All that said, hey, if you want to pretend Santa is real, knock yourself out. I don’t think it does so much harm that I need to control other people’s decisions on the matter.
Most parents lie to their children. Or children choose to believe the “hedges.” At no time did we tell our children Santa was real. At the same time, at no time have we ever told our children we have an active sex life. They figured out Santa was real with no betrayal. Eventaully, they will figure out their parents “do it.” That seems to be a bigger deal to most kids (and, at 40 I really still don’t want to think about my parent’s sex life - yech!) (Our kids have asked and we’ve told them that a person’s sex life is very private and not something to ask about).

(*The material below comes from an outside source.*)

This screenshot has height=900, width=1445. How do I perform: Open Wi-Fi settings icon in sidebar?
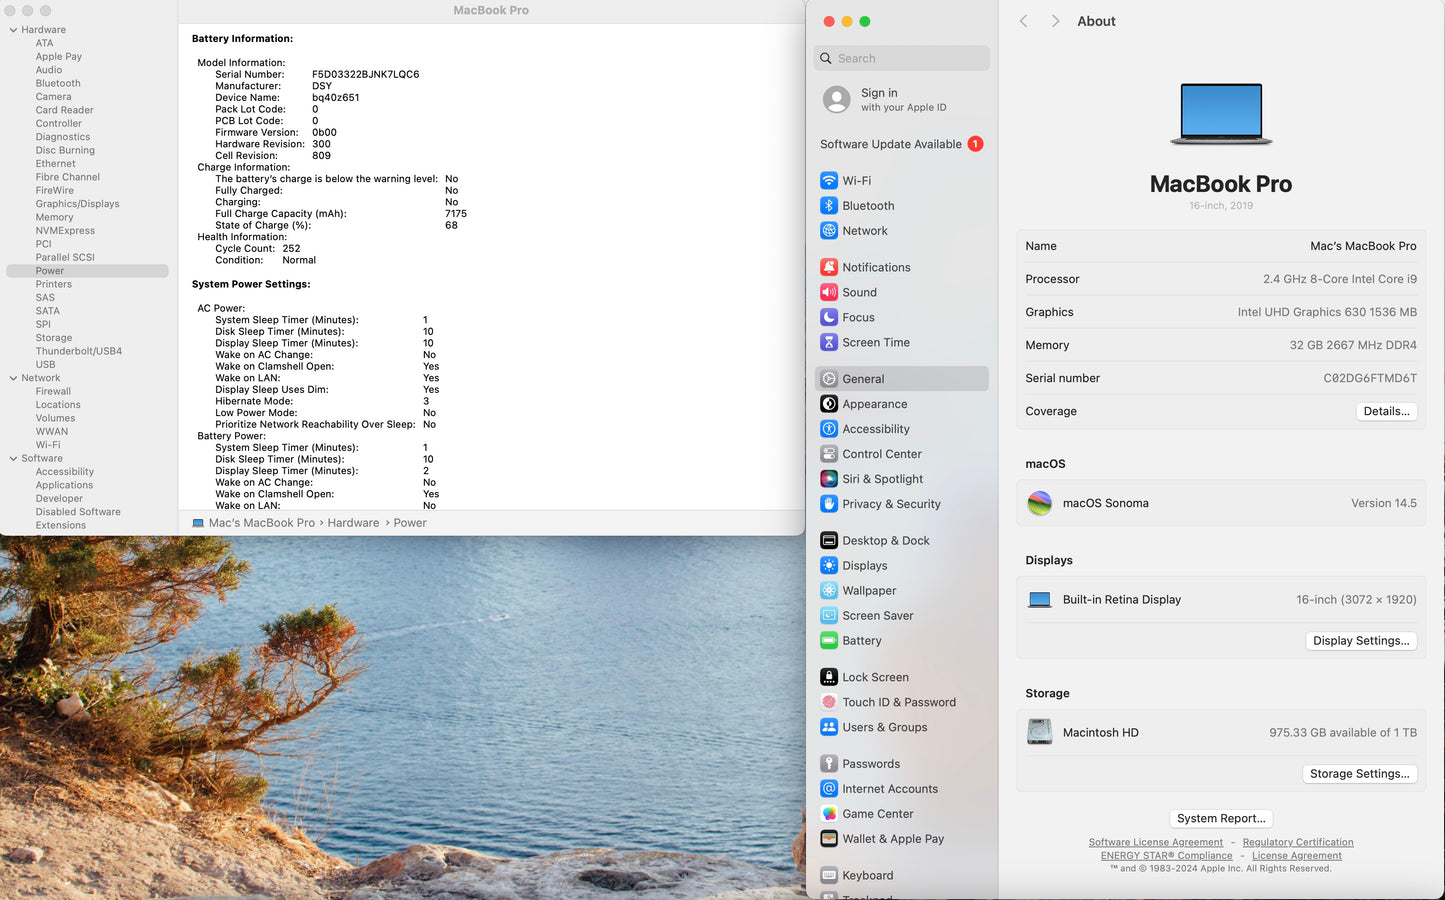[829, 181]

We also haven’t let our kids know too much about our previous non-married sex life and boyfriends and girlfriends we had before we got together. About underage drinking (we talk to them honestly about how it isn’t a good idea…I haven’t told them about coming home tipsy on screwdrivers at sixteen - I did tell them about throwing up in the Iowa River as a Freshman and how sick I was the next day when I had to go to class.) About our own illicit drug use (ok, not mine, I’ve never taken drugs - the same cannot be said for my children’s father, whose pipe disappeared about the time our children appeared).
Last Spring I discovered that while he was dating my mother, the cops showed up at my mother’s parent’s door with an arrest warrent for my Dad! He was shooting the side of someone’s abandoned barn.

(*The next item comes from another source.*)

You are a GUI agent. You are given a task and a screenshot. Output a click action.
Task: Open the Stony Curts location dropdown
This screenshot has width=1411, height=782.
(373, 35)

(And we play tickle monster. At no time have I been an actual monster).
Exactly. Well said.
My wife and I are atheists and Santa Claus still comes to our house every year. My daughter (6) believes. My son (9) is a willful state of disbelief … I’m pretty sure he knows what’s really going on but he’s careful to play along to keep the bubble of fantasy afloat.
As an atheist I also trace my early doubts about God to when I first learned the truth about Santa Claus. If one magical creature didn’t exist, why should any of them? It started me down a road of skepticism that I’m still on to this day.
Hooray for Santa, the big old fake!
Don’t forget, kids are pretty savy, they talk about these things at school and know to hedge their bets based on the common concept that “kids who still believe in Santa get extra gifts”.
This is not true in all households but it is a common kid theory.
From a conversation last November: It only became official this year at 9.
Jim
Our oldest son helped us make the decision. We didn’t really want to perpetuate the myth, but thought it might be fun. The first time we mentioned it, though, our little 4 year old said, “But Santa is just a man in a suit down at the mall.”
There was no fooling him from the beginning and he made sure the two siblings that came after him didn’t fall into the Santa trap either. We still keep a lot of the Christmas traditions, but in our own, non-Santa way.